2026 Indian Telugu film by Varun Reddy

Psych Siddhartha is a 2026 Indian Telugu-language comedy drama film written and directed by Varun Reddy. The film stars Nandu and Yamini Bhaskar.

The film was theatrically released on 1 January 2026.

== Cast ==
- Nandu as Siddhartha Reddy
- Yamini Bhaskar as Shravya
- Narasimha S
- Priyanka Rebekah Srinivas as Trisha
- Sukesh Reddy as Mansoor
- Wadekar Narsing
- Bobby Ratakonda as Shravya's husband
- Sakshi Atree Chaturvedi
- Mounika
- Pradyumna Billuri

== Music ==
The background score and songs were composed by Smaran Sai.

Track listing
| No. | Title | Lyrics | Singer(s) | Length |
|---|---|---|---|---|
| 1. | "Blue Yellow" | Varun Reddy, Rohith M | Jassie Gift | 1:56 |
| 2. | "Dhum Thakum" | Kasarla Shyam | Jassie Gift | 5:34 |
| 3. | "Mohamaatam" | Niklesh Sunkoji, Varun Reddy | Sravya Kothalanka | 4:30 |
| 4. | "Painting Song" | Manoj Kumar Juloori | Smaran Sai, Baby Manasvini, Baby Sankeertana | 3:47 |
| 5. | "Friendship Song" | Manoj Kumar Juloori | Wilson Herald, Sarathy | 2:51 |
| 6. | "Yedha Okka Prayamu" | Ashok Anand | Krishna Tejasvi | 2:18 |

==Release and reception==
Psych Siddhartha was initially scheduled to release on 12 December 2025, but later released on 1 January 2026.

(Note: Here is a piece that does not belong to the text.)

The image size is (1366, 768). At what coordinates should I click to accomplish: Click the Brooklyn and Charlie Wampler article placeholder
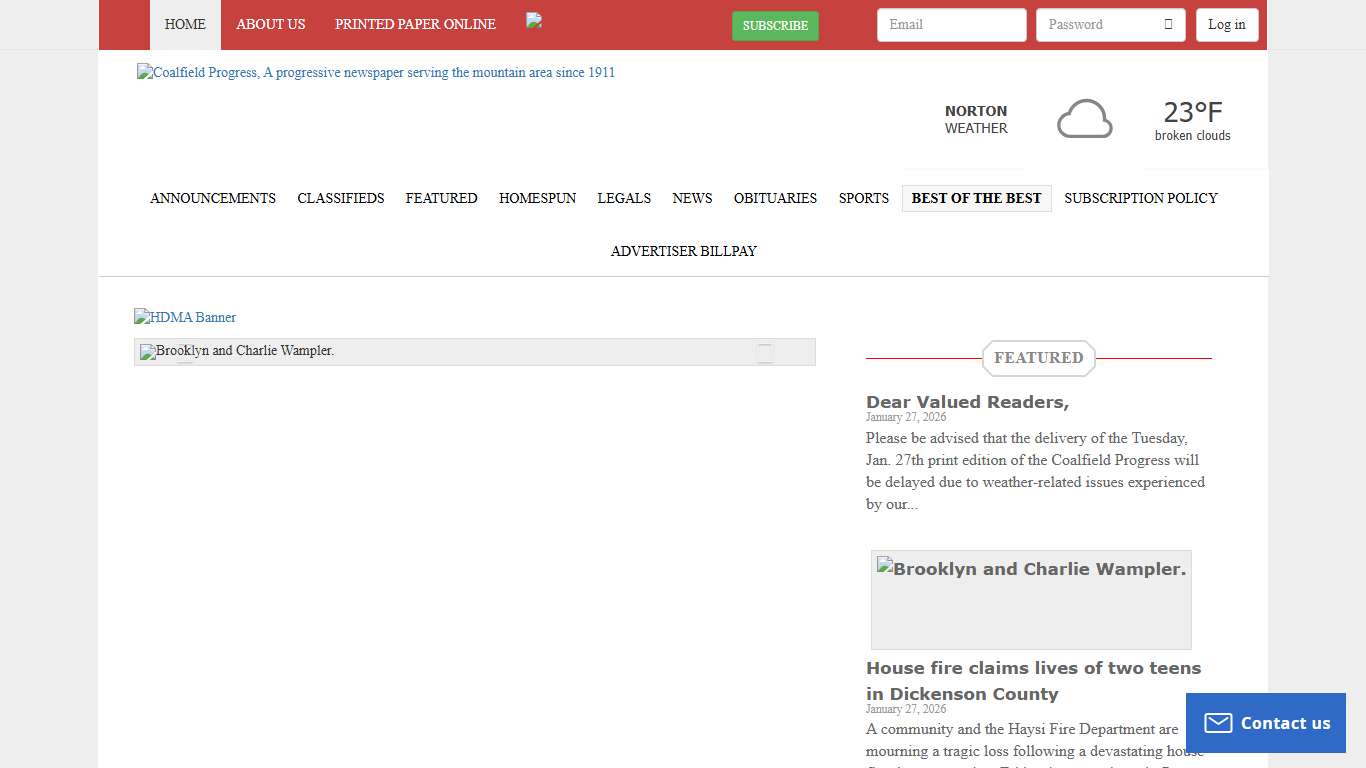236,352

Sangeetha Devi Dundoo of The Hindu noted the performances of Nandu and Yamini Bhaskar while stating, "Psych Siddhartha demands some patient viewing initially but it shows how a simple relationship drama can be presented for a new-age audience". Sanjana Pulugurtha of The Times of India rated the film 3.5 out of 5 and appreciated the urban setting, background score and dialogues. In contrast, Suresh Kavirayani of The New Indian Express rated it 2 out of 5 and wrote that, "the predictable, formulaic plot lacks emotional depth, and the film becomes tedious".